Transcribe every line of the entries exactly.

--- The data Enclosed Below ---

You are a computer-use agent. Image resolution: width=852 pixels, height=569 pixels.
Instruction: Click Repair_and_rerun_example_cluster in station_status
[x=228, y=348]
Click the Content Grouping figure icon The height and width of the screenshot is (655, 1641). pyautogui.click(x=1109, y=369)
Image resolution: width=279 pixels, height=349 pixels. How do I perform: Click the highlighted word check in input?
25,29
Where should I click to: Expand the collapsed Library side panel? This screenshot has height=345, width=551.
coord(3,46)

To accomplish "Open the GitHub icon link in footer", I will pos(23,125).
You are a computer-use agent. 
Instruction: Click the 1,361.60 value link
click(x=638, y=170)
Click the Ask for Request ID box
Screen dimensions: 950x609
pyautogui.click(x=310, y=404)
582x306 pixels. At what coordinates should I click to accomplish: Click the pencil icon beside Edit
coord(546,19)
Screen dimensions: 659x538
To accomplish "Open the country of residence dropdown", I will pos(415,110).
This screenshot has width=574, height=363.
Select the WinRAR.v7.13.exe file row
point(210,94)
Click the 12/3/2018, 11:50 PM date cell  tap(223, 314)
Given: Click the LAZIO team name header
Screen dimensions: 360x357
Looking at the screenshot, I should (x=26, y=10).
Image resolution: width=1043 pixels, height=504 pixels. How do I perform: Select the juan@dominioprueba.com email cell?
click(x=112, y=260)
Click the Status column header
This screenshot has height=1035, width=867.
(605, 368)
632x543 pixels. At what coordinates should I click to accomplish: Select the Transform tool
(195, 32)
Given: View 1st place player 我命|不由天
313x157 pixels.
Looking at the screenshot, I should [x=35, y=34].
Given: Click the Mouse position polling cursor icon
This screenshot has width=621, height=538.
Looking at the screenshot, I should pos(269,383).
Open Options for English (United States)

--- End of Enclosed The data ---

## Exercise result
You are a computer-use agent. Image resolution: width=852 pixels, height=569 pixels.
Instruction: Click Repair_and_rerun_example_cluster in station_status
[x=228, y=348]
Click the Content Grouping figure icon The height and width of the screenshot is (655, 1641). pyautogui.click(x=1109, y=369)
Image resolution: width=279 pixels, height=349 pixels. How do I perform: Click the highlighted word check in input?
25,29
Where should I click to: Expand the collapsed Library side panel? This screenshot has height=345, width=551.
coord(3,46)

To accomplish "Open the GitHub icon link in footer", I will pos(23,125).
You are a computer-use agent. 
Instruction: Click the 1,361.60 value link
click(x=638, y=170)
Click the Ask for Request ID box
Screen dimensions: 950x609
pyautogui.click(x=310, y=404)
582x306 pixels. At what coordinates should I click to accomplish: Click the pencil icon beside Edit
coord(546,19)
Screen dimensions: 659x538
To accomplish "Open the country of residence dropdown", I will pos(415,110).
This screenshot has width=574, height=363.
Select the WinRAR.v7.13.exe file row
point(210,94)
Click the 12/3/2018, 11:50 PM date cell  tap(223, 314)
Given: Click the LAZIO team name header
Screen dimensions: 360x357
Looking at the screenshot, I should (x=26, y=10).
Image resolution: width=1043 pixels, height=504 pixels. How do I perform: Select the juan@dominioprueba.com email cell?
click(x=112, y=260)
Click the Status column header
This screenshot has height=1035, width=867.
(605, 368)
632x543 pixels. At what coordinates should I click to accomplish: Select the Transform tool
(195, 32)
Given: View 1st place player 我命|不由天
313x157 pixels.
Looking at the screenshot, I should [x=35, y=34].
Given: Click the Mouse position polling cursor icon
This screenshot has width=621, height=538.
Looking at the screenshot, I should pos(269,383).
Open Options for English (United States)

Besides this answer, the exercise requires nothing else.